#### Extracted entries:

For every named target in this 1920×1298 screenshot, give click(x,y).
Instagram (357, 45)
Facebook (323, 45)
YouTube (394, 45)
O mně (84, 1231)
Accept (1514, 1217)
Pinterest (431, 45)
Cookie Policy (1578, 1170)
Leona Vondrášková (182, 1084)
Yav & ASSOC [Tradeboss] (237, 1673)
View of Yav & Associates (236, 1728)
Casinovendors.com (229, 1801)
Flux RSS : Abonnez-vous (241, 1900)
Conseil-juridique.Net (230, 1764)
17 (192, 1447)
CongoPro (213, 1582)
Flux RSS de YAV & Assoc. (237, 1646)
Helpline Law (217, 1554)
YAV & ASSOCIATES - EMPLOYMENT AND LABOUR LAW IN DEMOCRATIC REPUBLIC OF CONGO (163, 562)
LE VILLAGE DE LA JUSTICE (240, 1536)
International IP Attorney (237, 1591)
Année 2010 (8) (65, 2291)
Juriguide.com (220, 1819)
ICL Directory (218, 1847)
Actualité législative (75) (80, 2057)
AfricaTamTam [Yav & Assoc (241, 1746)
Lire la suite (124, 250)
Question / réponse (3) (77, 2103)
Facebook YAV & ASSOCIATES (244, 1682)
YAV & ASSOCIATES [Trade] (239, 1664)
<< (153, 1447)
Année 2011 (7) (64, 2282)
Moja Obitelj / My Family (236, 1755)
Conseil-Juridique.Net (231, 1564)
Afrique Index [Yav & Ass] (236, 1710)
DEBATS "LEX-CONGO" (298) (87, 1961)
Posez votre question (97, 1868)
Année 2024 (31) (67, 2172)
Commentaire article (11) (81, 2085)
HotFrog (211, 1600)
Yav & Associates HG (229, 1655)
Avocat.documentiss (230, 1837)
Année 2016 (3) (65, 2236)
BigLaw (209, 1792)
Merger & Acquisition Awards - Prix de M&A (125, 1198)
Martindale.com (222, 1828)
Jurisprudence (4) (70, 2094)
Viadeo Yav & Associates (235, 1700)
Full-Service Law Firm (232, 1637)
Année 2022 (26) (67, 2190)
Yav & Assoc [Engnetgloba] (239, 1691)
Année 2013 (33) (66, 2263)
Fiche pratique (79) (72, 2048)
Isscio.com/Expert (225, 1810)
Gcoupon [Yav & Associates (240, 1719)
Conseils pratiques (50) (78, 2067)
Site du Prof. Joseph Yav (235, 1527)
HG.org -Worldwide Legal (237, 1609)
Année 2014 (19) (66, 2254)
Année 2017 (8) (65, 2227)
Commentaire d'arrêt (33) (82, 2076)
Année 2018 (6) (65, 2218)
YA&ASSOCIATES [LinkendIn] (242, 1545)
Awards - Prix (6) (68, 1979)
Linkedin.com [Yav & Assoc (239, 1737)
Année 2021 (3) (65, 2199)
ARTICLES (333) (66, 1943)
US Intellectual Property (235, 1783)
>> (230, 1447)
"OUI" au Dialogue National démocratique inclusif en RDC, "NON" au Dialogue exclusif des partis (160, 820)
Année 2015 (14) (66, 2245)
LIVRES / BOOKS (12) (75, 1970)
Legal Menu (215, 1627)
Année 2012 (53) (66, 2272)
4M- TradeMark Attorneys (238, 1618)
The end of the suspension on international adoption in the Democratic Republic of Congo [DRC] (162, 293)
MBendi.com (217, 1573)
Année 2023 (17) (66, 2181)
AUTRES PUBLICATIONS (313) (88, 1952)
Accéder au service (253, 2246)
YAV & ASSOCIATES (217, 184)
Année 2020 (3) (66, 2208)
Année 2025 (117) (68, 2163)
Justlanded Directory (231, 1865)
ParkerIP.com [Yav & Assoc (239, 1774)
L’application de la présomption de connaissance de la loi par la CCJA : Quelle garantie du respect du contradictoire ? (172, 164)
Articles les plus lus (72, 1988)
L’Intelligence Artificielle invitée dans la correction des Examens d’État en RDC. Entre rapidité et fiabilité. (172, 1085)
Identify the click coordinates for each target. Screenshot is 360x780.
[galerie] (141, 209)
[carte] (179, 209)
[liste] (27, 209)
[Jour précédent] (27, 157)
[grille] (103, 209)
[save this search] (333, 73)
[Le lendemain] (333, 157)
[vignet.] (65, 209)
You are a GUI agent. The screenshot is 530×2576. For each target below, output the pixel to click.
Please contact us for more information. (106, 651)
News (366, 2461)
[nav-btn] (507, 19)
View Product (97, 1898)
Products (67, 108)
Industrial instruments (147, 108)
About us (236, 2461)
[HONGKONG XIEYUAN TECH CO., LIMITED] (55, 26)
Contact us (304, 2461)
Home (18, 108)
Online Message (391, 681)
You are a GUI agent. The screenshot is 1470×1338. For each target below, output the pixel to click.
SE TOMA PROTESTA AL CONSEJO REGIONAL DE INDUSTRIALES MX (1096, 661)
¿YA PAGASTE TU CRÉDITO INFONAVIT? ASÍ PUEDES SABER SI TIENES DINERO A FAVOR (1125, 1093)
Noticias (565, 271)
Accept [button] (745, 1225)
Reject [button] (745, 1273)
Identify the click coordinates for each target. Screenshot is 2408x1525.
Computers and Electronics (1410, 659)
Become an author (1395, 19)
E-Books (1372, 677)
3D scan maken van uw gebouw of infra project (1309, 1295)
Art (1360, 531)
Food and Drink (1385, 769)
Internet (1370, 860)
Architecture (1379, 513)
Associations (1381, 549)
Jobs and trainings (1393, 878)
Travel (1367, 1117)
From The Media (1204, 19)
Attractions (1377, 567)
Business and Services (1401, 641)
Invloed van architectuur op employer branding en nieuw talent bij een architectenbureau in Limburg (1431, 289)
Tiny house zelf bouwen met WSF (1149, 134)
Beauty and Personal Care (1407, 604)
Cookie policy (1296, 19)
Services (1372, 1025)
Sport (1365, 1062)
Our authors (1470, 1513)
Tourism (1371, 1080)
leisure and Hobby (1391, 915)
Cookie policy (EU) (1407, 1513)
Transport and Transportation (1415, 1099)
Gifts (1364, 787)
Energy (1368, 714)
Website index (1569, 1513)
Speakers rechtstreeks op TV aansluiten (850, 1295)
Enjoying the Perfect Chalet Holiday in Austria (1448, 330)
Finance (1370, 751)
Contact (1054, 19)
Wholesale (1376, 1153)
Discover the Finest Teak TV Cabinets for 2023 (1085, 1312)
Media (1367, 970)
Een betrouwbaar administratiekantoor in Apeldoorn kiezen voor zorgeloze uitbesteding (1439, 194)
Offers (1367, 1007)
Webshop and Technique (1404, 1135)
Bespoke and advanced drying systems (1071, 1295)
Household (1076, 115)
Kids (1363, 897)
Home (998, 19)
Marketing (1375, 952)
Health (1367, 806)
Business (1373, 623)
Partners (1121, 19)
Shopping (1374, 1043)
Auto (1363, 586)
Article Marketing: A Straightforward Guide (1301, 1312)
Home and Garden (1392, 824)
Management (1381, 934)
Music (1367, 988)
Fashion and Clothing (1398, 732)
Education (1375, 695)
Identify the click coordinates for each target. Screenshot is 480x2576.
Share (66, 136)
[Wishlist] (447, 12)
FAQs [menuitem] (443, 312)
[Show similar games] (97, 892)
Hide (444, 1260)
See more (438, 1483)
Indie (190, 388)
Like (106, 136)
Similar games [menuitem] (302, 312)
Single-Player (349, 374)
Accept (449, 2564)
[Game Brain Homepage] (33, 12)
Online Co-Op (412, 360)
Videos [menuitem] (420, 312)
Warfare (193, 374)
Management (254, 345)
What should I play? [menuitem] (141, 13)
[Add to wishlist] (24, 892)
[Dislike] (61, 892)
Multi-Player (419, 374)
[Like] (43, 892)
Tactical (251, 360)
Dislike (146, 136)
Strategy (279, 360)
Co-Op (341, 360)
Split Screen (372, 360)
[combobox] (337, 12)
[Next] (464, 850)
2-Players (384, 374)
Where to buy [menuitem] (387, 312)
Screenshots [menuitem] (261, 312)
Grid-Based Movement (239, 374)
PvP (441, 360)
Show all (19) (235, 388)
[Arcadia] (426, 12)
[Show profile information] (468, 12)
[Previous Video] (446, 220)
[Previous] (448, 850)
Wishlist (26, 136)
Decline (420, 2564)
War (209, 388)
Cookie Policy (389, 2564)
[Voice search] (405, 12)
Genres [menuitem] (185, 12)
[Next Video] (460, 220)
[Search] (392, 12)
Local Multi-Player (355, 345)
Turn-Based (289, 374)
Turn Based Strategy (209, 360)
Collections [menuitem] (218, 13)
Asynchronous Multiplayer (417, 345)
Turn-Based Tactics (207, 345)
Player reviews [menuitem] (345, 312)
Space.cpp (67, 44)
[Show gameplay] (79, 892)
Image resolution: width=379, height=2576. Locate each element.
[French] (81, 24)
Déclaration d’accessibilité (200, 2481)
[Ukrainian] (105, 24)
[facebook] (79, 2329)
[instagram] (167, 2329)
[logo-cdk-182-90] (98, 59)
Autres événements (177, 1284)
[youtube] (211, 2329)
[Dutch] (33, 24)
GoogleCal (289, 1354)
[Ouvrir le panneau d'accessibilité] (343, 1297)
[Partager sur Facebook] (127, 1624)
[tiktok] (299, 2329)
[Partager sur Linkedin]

#### Task statement:
Where the listing above has a line with "Invloed van architectuur", start there, and output every line exactly through the line with "Marketing (1375, 952)", which is also included.

#### Solution to the problem:
Invloed van architectuur op employer branding en nieuw talent bij een architectenbureau in Limburg (1431, 289)
Tiny house zelf bouwen met WSF (1149, 134)
Beauty and Personal Care (1407, 604)
Cookie policy (1296, 19)
Services (1372, 1025)
Sport (1365, 1062)
Our authors (1470, 1513)
Tourism (1371, 1080)
leisure and Hobby (1391, 915)
Cookie policy (EU) (1407, 1513)
Transport and Transportation (1415, 1099)
Gifts (1364, 787)
Energy (1368, 714)
Website index (1569, 1513)
Speakers rechtstreeks op TV aansluiten (850, 1295)
Enjoying the Perfect Chalet Holiday in Austria (1448, 330)
Finance (1370, 751)
Contact (1054, 19)
Wholesale (1376, 1153)
Discover the Finest Teak TV Cabinets for 2023 (1085, 1312)
Media (1367, 970)
Een betrouwbaar administratiekantoor in Apeldoorn kiezen voor zorgeloze uitbesteding (1439, 194)
Offers (1367, 1007)
Webshop and Technique (1404, 1135)
Bespoke and advanced drying systems (1071, 1295)
Household (1076, 115)
Kids (1363, 897)
Home (998, 19)
Marketing (1375, 952)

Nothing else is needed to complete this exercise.